Multi-Label Classification for Scientific Conference Activities Information Text Using Extreme Gradient Boost (XGBoost) Method

1 Citations2021
C. A. E. Piter, Setiwan Hadi, I. Yulita
2021 International Conference on Artificial Intelligence and Big Data Analytics

This study aims to classify the information data on scientific conferences in Indonesia with a total of 1005 data into three labels, namely Economics, Science and Engineering, and Social Studies using the Extreme Gradient Boost (XGBoost) method.

Abstract

One of the government’s aims is to improve the quality of education that requires lecturers to conduct scientific research.

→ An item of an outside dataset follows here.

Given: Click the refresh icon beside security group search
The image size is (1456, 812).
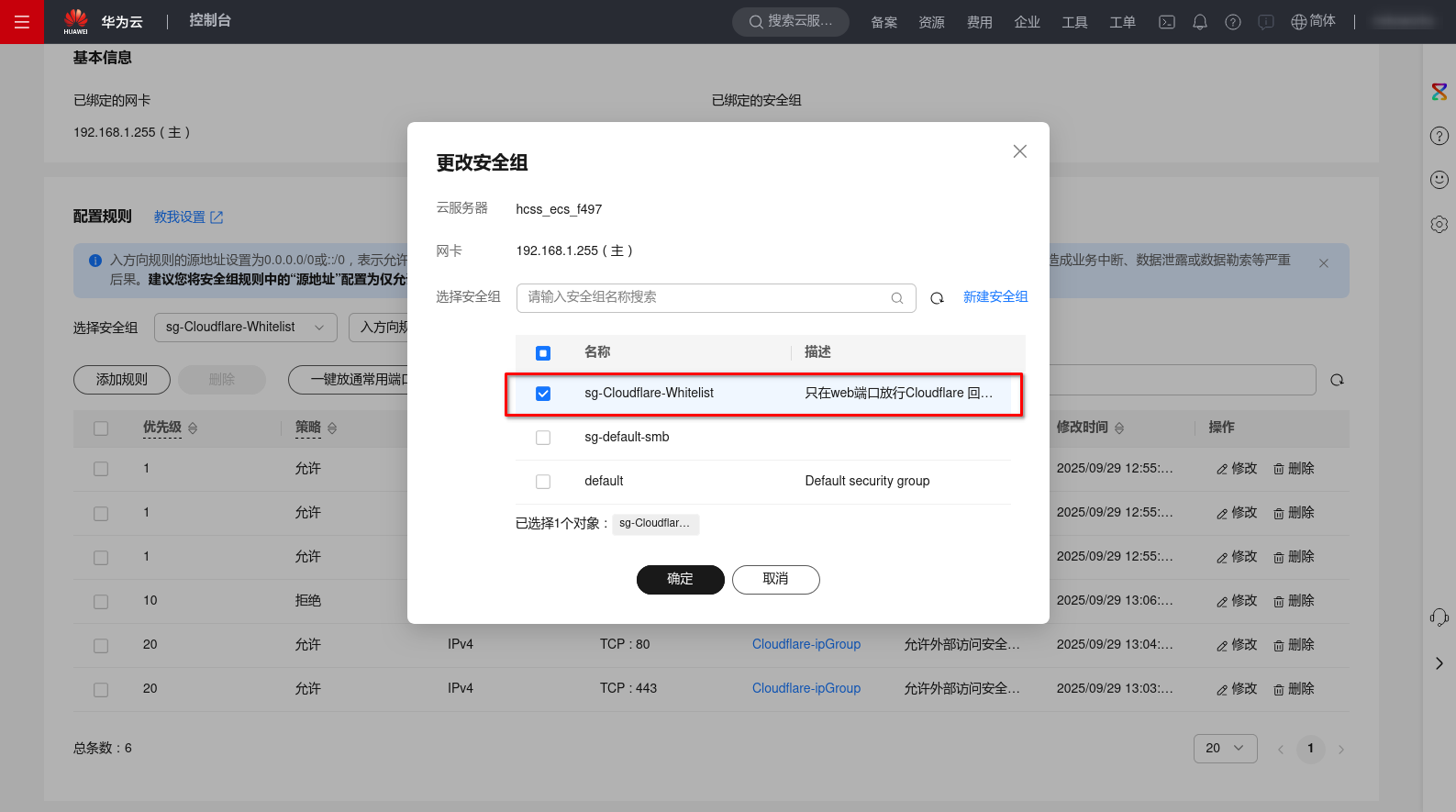Looking at the screenshot, I should 937,298.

This scientific research must be disseminated later, for example through scientific conferences. One important aspect of submitting scientific articles is field suitability. A large number of scientific conferences is accompanied by a large number of fields. This of course will make it difficult for researchers to find suitable scientific conferences. Therefore, to assist in the selection, an automatic grouping of information on scientific conference activities was carried out. This study aims to classify the information data on scientific conferences in Indonesia with a total of 1005 data. The data that has been collected will be classified into three labels, namely Economics, Science and Engineering, and Social Studies. This classification is multi-label, meaning that each data can have more than one label. This study uses the Extreme Gradient Boost (XGBoost) method. Testing of the hyperparameters is carried out to get the optimal model. This test produces a Word2Vec hyperparameter with a dimension of 100 and a window size of 15. For the XGBoost hyperparameter, optimal conditions are obtained when estimators 100, learning rate 0,1, maximum depth 6, minimum child weight 10, and gamma 3,6. This model was then evaluatedusing the K-fold Cross-Validation which resulted in an average hamming score of 79.52% and an f1 score of 85.88%.